> [THE PROBLEM]
Read through the data and report every line in which the word "Çerezleri" occurs.

- - -

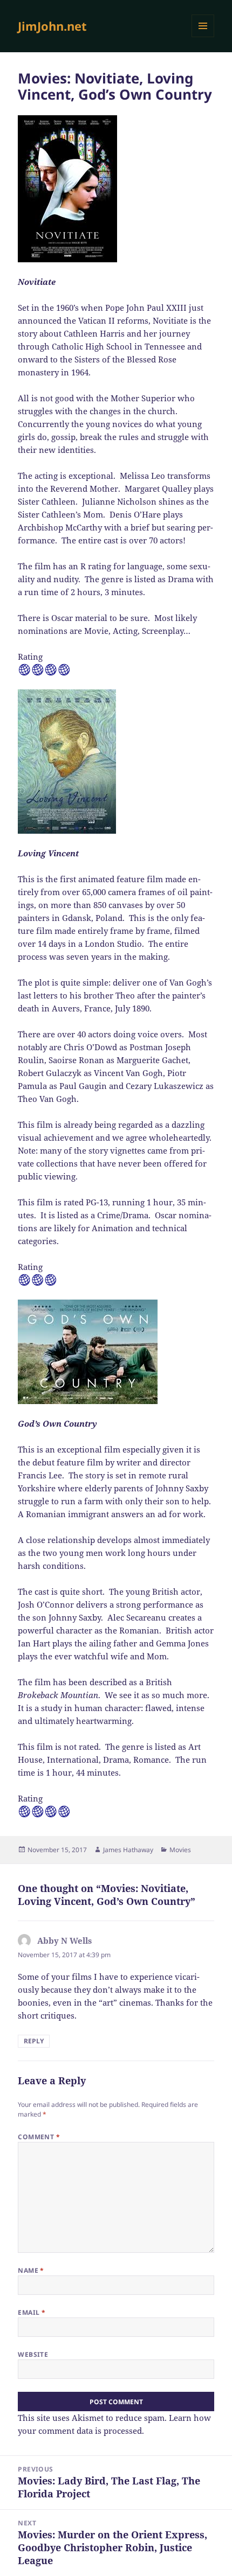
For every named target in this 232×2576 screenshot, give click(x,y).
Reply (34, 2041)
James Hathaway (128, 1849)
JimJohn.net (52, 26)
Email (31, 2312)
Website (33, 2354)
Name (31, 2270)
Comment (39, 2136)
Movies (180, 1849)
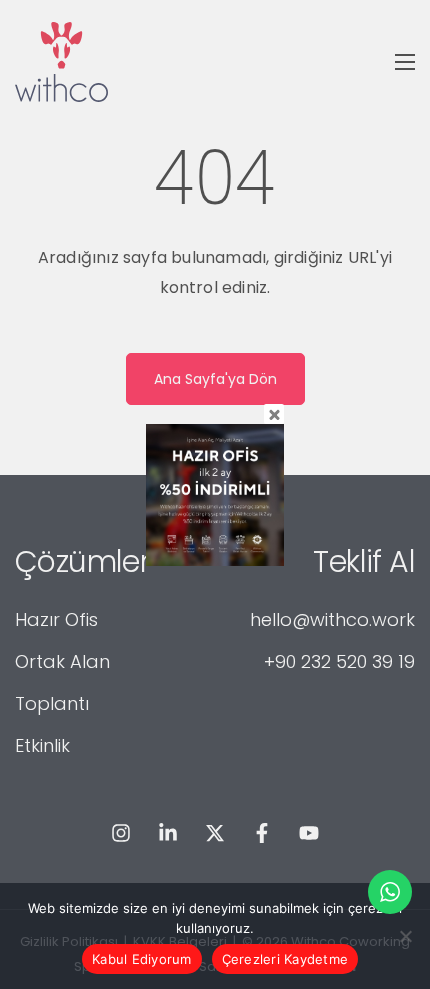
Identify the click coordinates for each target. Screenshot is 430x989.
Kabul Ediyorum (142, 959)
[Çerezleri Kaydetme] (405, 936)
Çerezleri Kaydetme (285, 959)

- - -

> [EXPECTED OUTPUT]
[Çerezleri Kaydetme] (405, 936)
Çerezleri Kaydetme (285, 959)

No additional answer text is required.